Texto |
<<<<
La experiencia cuenta
A los 66 años acaba de ser nombrada Coordinadora de Desarrollo de Fondos del Museo de Arte Moderno de Buenos Aires. Una vida rica en experiencias.

A los sesenta y seis años, Graciela Antognazza estrena puestazo, me recibe y guía hacia una de las salas del MAMBA mientras charlamos. Le pregunto cómo llegó hasta allí. La respuesta es un conmovedor descubrimiento acerca de sí misma, de un largo recorrido del que, con el tiempo y la actividad, se va perdiendo perspectiva. Poner en palabras el propio camino suele sorprender.
Esta trabajadora incansable y buscadora tenaz, madre de cuatro hijos y abuela cuatro nietos diseminados por el mundo, fue estudiando y acumulando saberes para tejer una trama propia que siempre rinde frutos.
Su primer deseo fue convertirse en antropóloga, motivada por la curiosidad constante acerca de quiénes somos y de dónde venimos.
Hija de un médico, de repente optó por la Instrumentación quirúrgica en la que trabajó descubriendo, de manera extraña, al ser humano desde otro lugar.
La maternidad le absorbió muchos años de tiempo completo dedicada al cuidado de la familia y a algunos trabajos en distintas ONG pero sus búsquedas personales continuaban y la necesidad de una carrera universitaria sobrevolaba como una asignatura pendiente.
¿Cuáles eran tus intereses a la hora de elegir una carrera?
Podría decir que giraban en torno a tres ejes: el servicio hacia los demás, la sanación al otro y el arte, por su interés en lo humano y en lo creativo. Pensé que las tres podían encontrarse en una carrera con el arte como común denominador por la capacidad de éste de transformar la vida de las personas. Me inscribí en la UBA y me licencié en Artes.
>>>>
Datos de origen |
<<<<
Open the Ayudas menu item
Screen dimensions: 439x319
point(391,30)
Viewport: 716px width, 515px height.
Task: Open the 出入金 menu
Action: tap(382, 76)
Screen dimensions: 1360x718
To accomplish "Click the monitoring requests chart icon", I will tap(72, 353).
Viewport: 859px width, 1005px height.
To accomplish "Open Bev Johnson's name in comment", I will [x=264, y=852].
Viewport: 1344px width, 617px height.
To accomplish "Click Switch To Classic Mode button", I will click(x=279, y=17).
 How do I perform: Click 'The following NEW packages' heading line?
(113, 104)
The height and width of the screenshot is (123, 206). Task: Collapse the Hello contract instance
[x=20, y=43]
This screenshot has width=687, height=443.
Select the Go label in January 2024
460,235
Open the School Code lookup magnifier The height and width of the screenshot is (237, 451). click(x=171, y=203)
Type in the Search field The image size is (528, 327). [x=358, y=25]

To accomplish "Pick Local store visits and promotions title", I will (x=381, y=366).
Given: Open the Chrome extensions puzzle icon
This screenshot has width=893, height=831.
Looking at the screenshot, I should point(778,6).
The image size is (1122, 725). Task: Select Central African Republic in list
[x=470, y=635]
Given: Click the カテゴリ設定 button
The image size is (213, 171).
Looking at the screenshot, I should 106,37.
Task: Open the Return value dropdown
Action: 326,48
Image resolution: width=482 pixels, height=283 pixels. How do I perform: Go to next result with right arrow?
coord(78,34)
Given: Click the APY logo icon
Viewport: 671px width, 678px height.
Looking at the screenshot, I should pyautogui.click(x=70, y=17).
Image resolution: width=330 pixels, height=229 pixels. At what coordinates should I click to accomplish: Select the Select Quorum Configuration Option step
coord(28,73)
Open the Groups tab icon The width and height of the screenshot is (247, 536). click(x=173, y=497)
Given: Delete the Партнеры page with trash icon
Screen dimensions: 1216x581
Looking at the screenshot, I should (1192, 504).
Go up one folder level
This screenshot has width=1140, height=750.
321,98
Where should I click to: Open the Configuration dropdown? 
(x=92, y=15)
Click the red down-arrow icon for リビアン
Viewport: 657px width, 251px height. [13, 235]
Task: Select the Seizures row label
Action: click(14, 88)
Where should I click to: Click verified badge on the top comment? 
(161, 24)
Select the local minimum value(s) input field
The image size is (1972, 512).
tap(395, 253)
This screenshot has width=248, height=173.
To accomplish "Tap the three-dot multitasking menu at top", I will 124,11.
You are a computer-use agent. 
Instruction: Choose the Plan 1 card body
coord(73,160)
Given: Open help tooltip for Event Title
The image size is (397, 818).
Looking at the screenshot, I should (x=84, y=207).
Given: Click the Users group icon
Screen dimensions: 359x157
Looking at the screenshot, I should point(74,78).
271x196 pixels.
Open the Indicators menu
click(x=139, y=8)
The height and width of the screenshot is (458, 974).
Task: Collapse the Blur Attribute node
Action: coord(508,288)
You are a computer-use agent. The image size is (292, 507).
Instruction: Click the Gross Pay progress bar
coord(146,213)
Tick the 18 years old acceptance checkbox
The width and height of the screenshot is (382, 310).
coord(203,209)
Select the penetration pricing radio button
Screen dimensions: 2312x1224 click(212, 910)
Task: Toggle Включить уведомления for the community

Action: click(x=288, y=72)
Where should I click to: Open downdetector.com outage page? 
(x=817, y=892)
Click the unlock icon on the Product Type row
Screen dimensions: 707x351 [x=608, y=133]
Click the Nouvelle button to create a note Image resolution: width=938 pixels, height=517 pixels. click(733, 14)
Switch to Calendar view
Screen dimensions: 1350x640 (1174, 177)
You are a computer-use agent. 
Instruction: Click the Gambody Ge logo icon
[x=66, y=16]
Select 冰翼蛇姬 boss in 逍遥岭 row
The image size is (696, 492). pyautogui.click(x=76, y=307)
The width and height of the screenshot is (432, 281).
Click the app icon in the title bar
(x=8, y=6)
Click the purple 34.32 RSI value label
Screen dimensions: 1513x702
>>>>
Consigna 1 | En el texto sobre Graciela Antognazza, ¿qué cargo acaba de obtener en el Museo de Arte Moderno de Buenos Aires?
Consigna 2 | ¿Cuáles son los tres ejes en torno a los que giraban sus intereses al elegir una carrera, según el texto sobre Graciela Antognazza?
Consigna 3 | Escribe la continuación del texto sobre Graciela Antognazza a partir de su última oración.

Respuesta 1 | Coordinadora de Desarrollo de Fondos.

Respuesta 2 | El servicio hacia los demás, la sanación al otro y el arte.

Respuesta 3 |
También te dedicaste a la gestión cultural y al fundraising con éxito. ¿Sentías que no era suficiente?
Me fue bien y pude sentir por primera vez que, por mis propios medios, formaba parte de una causa y eso fue muy importante. Pero seguía buscando algo más, sobre todo porque en ese momento hubo un quiebre en mi vida: a los cuarenta y cuatro años me separé. Necesitaba respuestas a todo lo que me estaba pasando. Pero entonces decidí explorar conocimientos menos tradicionales.
¿Por dónde fuiste?
Primero fue la astrología, donde desde la primera clase sentí que “había llegado a casa”. No hablo de predicciones y horóscopos, hablo de una herramienta de conocimiento muy profundo que ayuda a llevar luz a la conciencia y a dar lugar a la intuición. Años más tarde estudié coaching que me entrenó en la escucha atenta y sanadora del otro y de mí misma.
¿Qué hiciste en la pandemia?
Acababa de jubilarme y, con el impulso de hacer algo para ayudar a transitar ese momento de tanta incertidumbre que todos pasábamos, me animé a tirarme una vez más a la pileta: organicé un Círculo de Mujeres gratuito, por zoom. Fue una experiencia riquísima donde veintidós mujeres nos acompañamos y compartimos experiencias e inquietudes sin juzgarnos, a lo largo de varios meses, una vez por semana.
En todos tus trabajos pareciera que tu especialidad es facilitar la conexión de las personas entre ellas y consigo mismas. ¿Lo sentís así?
Me gusta verme como una tejedora de lazos, o redes de ayuda.
Hablando de redes, más tarde lanzaste “Hay una vida después de los 60” tu blog en Instagram y Facebook. ¿Qué te motivó a hacerlo?
La jubilación es un quiebre en la vida y compartir la certeza de que hay muchas buenas maneras posibles de vida a cualquier edad y que debemos aprovecharlas y permitírnoslas me parece importantísimo. Todo tiempo es precioso y hay que honrarlo.
Y de repente te convocan, a los 66 años a una experiencia laboral como la del MAMBA. ¿Qué se siente?
Yo ya había sido llamada para otra gestión anterior y no había quedado. En ese momento me encontraba muy enfocada en la astrología y el coaching y me tomó por sorpresa. Me encanta. Yo soy la mayor del museo y estoy rodeada de gente joven con distintos saberes y puedo aportar el cocktail de los míos. Es un gran desafío y confirma que no hay edades para emprender lo que nos gusta.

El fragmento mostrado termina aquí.